==== Given data

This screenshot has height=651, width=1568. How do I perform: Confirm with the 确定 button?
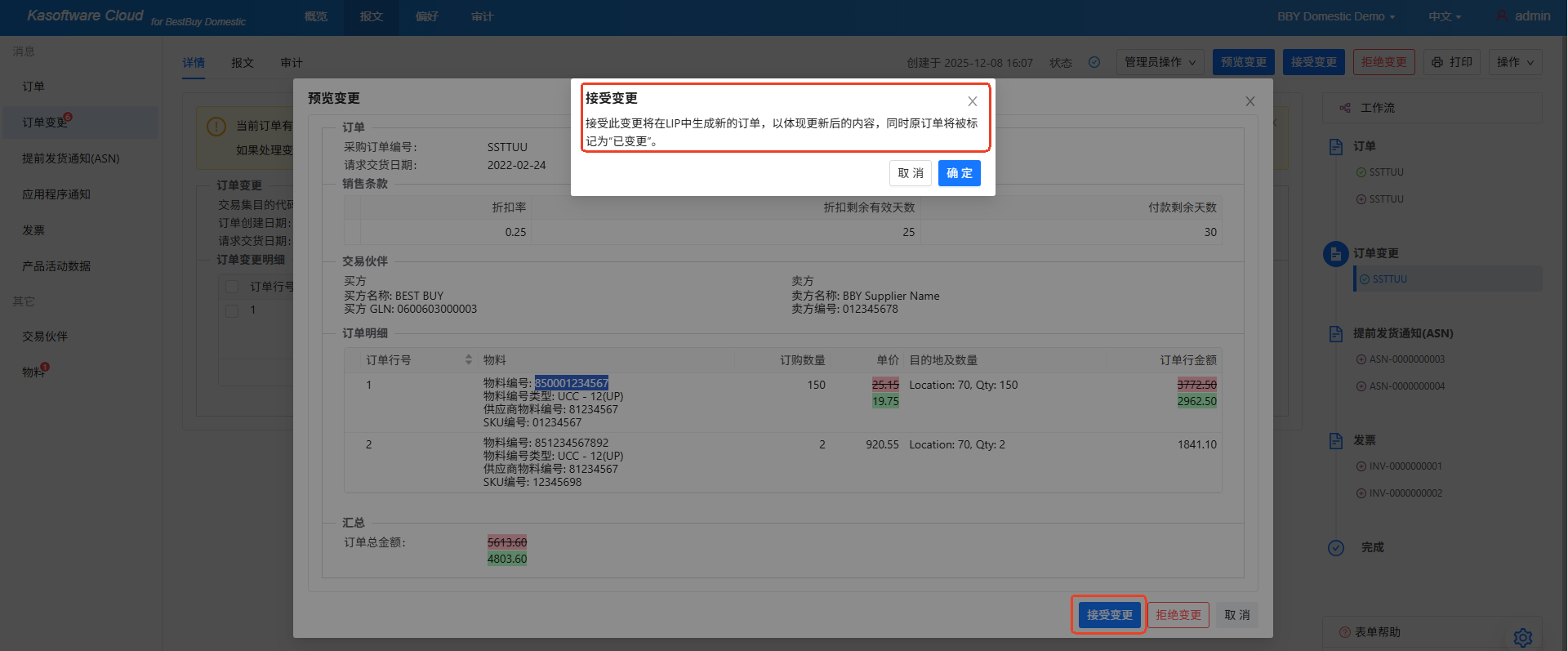(959, 173)
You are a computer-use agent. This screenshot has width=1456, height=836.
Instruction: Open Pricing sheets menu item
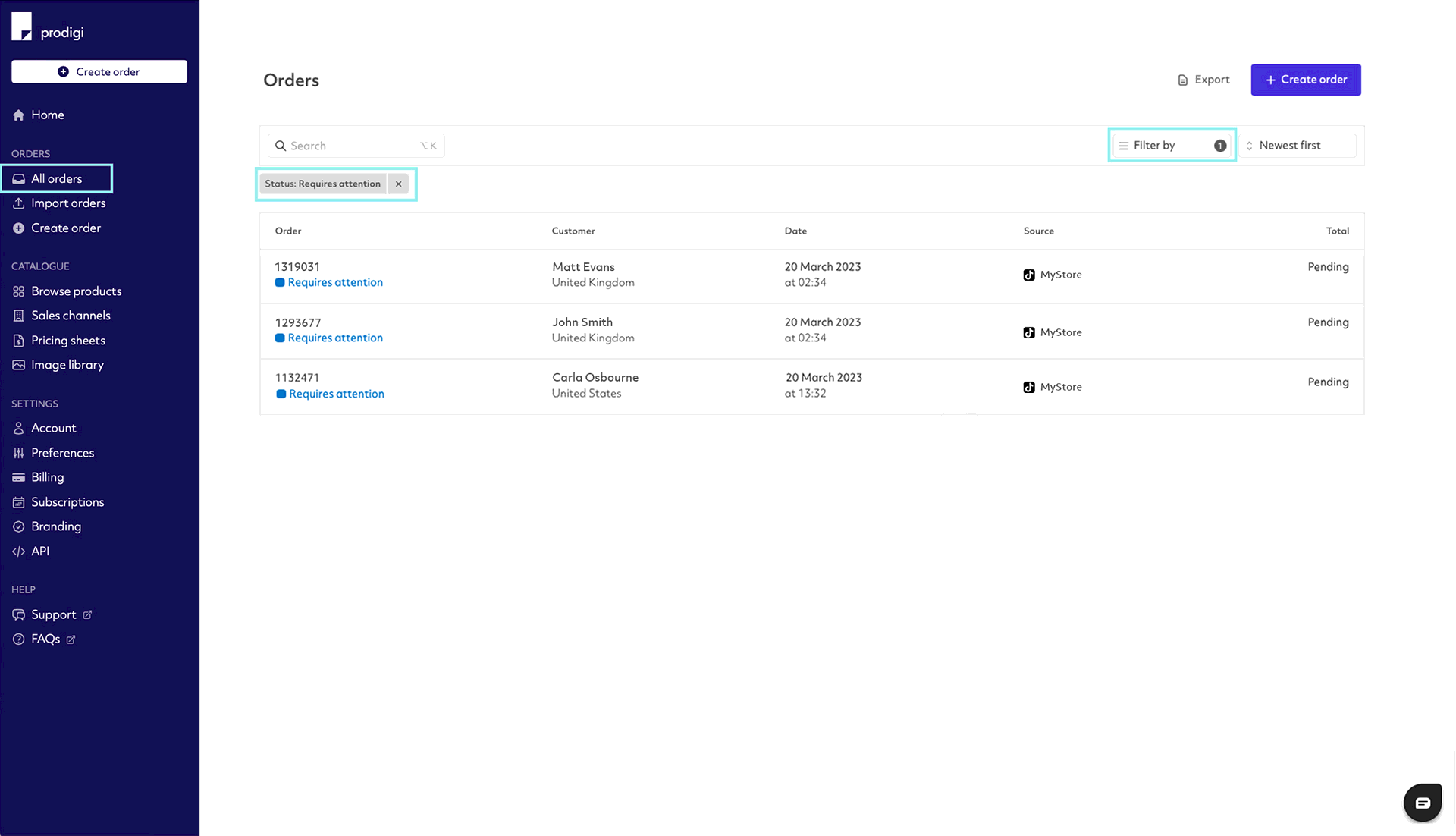(67, 341)
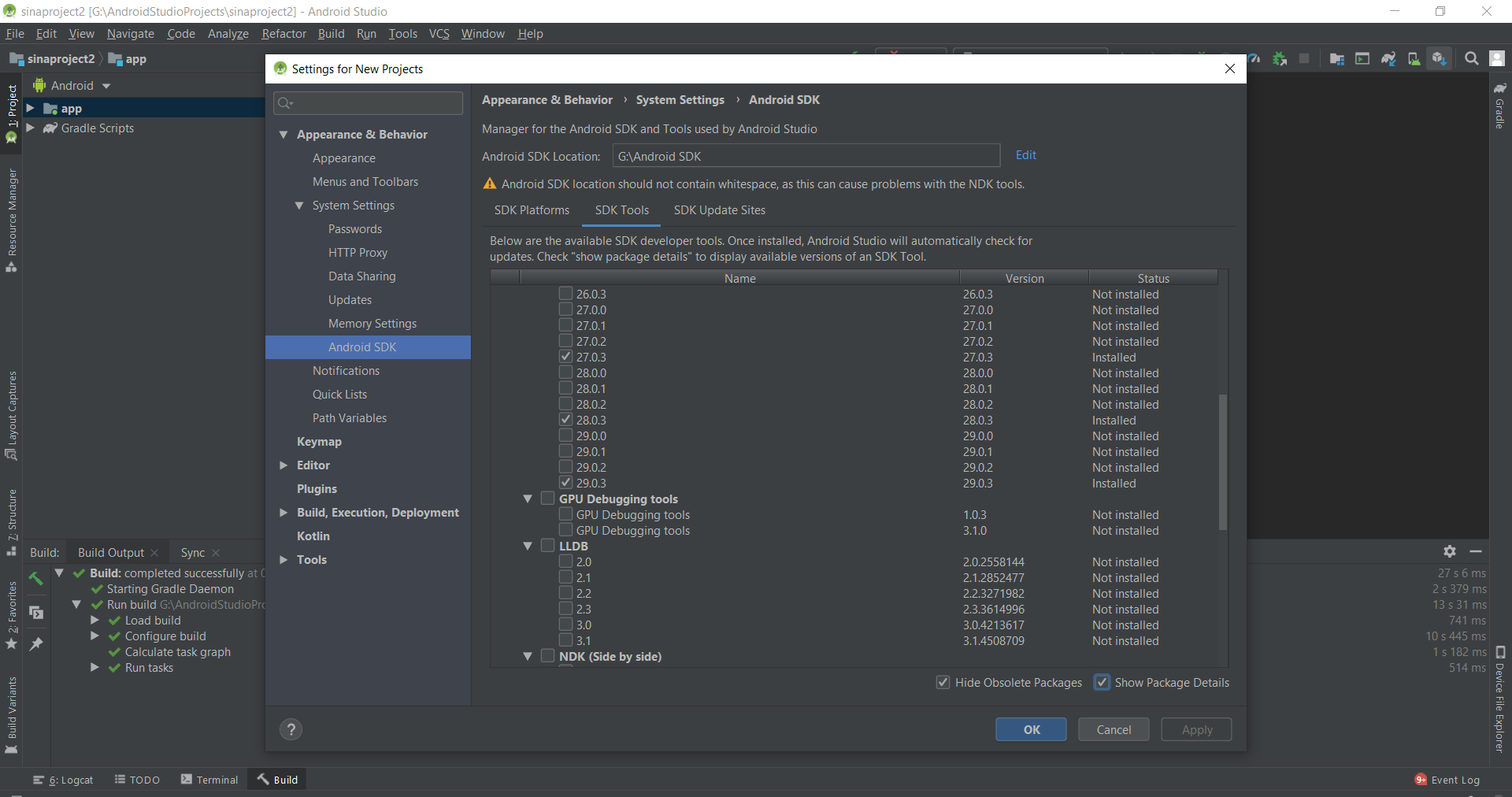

========

Stated exercise >> Please reproduce all the records above, requests included, with each coordinate in the answers multiplied by 1.2 and rounded to a whole number, halves going up. Leave the pictures out.

Written solution >>
This screenshot has height=651, width=1568. How do I perform: Confirm with the 确定 button?
(1151, 208)
You are a computer-use agent. This screenshot has width=1456, height=836.
Instruction: Open Pricing sheets menu item
(80, 409)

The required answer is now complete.